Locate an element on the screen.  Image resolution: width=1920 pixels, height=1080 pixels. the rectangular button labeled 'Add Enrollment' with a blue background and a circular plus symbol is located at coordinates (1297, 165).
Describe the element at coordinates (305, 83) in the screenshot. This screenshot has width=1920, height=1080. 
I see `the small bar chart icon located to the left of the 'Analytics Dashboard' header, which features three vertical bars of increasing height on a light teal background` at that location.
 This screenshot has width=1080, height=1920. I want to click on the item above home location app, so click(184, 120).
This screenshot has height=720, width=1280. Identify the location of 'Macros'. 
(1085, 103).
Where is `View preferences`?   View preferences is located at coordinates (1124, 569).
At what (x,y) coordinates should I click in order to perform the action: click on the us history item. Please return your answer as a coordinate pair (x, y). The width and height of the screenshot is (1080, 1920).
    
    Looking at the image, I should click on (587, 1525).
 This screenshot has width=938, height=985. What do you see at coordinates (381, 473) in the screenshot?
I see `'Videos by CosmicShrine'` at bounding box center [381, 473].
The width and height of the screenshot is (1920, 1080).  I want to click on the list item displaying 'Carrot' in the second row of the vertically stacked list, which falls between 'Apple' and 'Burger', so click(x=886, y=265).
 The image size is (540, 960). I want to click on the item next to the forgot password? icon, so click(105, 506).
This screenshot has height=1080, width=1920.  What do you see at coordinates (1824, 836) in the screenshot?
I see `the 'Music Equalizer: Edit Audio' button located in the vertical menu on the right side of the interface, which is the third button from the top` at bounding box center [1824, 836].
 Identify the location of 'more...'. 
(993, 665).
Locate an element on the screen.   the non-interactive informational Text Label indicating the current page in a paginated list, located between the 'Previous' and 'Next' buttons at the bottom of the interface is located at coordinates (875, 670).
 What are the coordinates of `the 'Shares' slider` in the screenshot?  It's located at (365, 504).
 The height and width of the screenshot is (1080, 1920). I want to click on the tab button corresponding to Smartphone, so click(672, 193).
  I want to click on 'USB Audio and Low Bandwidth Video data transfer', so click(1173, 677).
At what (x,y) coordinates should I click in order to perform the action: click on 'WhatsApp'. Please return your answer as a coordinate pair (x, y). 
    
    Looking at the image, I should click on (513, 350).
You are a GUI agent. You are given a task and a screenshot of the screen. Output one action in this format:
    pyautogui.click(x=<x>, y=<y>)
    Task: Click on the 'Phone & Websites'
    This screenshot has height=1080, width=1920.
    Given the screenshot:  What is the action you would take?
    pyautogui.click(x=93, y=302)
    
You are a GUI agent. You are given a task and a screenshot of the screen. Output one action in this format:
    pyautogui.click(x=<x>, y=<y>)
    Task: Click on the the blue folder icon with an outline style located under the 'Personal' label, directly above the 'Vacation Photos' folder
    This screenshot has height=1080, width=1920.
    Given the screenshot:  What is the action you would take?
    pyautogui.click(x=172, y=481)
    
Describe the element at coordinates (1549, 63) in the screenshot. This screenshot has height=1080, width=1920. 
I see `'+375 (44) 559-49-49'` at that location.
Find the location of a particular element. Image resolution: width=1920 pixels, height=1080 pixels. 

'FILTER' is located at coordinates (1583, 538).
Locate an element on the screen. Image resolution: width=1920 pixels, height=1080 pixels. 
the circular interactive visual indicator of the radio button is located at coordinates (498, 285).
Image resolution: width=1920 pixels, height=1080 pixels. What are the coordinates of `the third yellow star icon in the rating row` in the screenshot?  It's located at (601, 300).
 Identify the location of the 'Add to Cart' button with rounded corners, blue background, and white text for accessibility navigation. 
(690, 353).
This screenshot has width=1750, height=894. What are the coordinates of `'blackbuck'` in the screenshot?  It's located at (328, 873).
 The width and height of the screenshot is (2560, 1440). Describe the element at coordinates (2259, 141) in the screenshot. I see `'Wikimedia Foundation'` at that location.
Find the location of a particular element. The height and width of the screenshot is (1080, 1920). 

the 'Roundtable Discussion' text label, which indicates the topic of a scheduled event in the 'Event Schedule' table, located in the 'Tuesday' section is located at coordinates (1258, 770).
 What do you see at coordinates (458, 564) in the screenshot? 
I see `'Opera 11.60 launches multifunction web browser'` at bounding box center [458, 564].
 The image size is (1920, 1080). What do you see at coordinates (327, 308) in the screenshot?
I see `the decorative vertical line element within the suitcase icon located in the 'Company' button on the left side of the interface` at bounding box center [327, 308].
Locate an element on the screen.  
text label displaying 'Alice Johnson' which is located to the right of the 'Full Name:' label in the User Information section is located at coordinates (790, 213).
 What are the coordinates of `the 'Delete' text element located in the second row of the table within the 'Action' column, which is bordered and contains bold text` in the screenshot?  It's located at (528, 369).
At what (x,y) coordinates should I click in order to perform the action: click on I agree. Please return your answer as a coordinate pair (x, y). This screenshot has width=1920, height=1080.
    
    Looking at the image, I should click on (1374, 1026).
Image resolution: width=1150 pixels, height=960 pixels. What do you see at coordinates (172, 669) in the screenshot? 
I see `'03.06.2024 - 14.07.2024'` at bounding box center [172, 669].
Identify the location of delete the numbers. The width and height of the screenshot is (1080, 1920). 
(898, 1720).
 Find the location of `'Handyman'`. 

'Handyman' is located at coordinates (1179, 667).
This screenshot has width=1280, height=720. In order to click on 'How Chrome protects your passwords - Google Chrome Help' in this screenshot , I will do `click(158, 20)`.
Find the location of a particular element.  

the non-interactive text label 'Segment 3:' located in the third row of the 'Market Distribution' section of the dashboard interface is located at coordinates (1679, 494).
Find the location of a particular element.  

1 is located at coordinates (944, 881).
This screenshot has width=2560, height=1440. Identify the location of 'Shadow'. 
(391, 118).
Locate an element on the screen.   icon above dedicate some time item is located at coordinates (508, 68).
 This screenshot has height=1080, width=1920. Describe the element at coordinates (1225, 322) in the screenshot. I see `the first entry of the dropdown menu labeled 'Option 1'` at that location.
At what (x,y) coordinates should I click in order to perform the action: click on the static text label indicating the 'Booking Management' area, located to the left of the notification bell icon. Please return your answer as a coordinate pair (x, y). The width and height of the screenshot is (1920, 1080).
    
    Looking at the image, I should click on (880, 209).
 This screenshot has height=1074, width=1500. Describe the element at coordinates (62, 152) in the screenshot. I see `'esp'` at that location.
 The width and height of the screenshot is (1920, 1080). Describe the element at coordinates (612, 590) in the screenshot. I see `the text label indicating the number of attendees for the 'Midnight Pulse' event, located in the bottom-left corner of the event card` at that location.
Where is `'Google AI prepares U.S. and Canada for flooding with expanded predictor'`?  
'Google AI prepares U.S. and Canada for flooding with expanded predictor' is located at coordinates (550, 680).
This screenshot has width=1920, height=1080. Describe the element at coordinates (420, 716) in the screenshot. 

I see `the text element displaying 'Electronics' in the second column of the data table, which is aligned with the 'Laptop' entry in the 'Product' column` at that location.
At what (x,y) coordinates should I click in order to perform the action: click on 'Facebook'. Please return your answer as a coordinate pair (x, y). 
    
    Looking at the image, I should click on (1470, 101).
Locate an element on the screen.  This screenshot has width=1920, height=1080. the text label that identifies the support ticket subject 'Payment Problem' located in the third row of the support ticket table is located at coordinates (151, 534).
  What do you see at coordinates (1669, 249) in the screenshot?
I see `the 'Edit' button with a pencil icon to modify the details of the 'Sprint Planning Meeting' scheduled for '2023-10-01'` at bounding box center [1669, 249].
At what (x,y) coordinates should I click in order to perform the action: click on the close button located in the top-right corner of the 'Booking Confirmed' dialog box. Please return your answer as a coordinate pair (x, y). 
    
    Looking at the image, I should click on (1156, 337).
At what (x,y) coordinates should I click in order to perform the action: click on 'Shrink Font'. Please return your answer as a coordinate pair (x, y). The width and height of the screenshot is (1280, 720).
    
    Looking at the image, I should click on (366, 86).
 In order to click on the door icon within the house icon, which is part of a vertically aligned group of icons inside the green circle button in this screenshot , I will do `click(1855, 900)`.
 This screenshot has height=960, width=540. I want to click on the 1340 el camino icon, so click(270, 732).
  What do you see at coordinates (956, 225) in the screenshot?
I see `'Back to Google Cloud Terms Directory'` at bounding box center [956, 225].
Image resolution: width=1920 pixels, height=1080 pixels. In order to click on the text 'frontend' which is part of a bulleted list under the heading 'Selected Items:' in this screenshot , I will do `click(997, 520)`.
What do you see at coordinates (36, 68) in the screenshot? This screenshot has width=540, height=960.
#####
■ Short problem:
Copy out each line in the listing above that contains the word "want". Case counts.

■ The answer:
 This screenshot has width=1080, height=1920. I want to click on the item above home location app, so click(184, 120).
The width and height of the screenshot is (1920, 1080).  I want to click on the list item displaying 'Carrot' in the second row of the vertically stacked list, which falls between 'Apple' and 'Burger', so click(x=886, y=265).
 The image size is (540, 960). I want to click on the item next to the forgot password? icon, so click(105, 506).
 The height and width of the screenshot is (1080, 1920). I want to click on the tab button corresponding to Smartphone, so click(672, 193).
  I want to click on 'USB Audio and Low Bandwidth Video data transfer', so click(1173, 677).
 This screenshot has height=960, width=540. I want to click on the 1340 el camino icon, so click(270, 732).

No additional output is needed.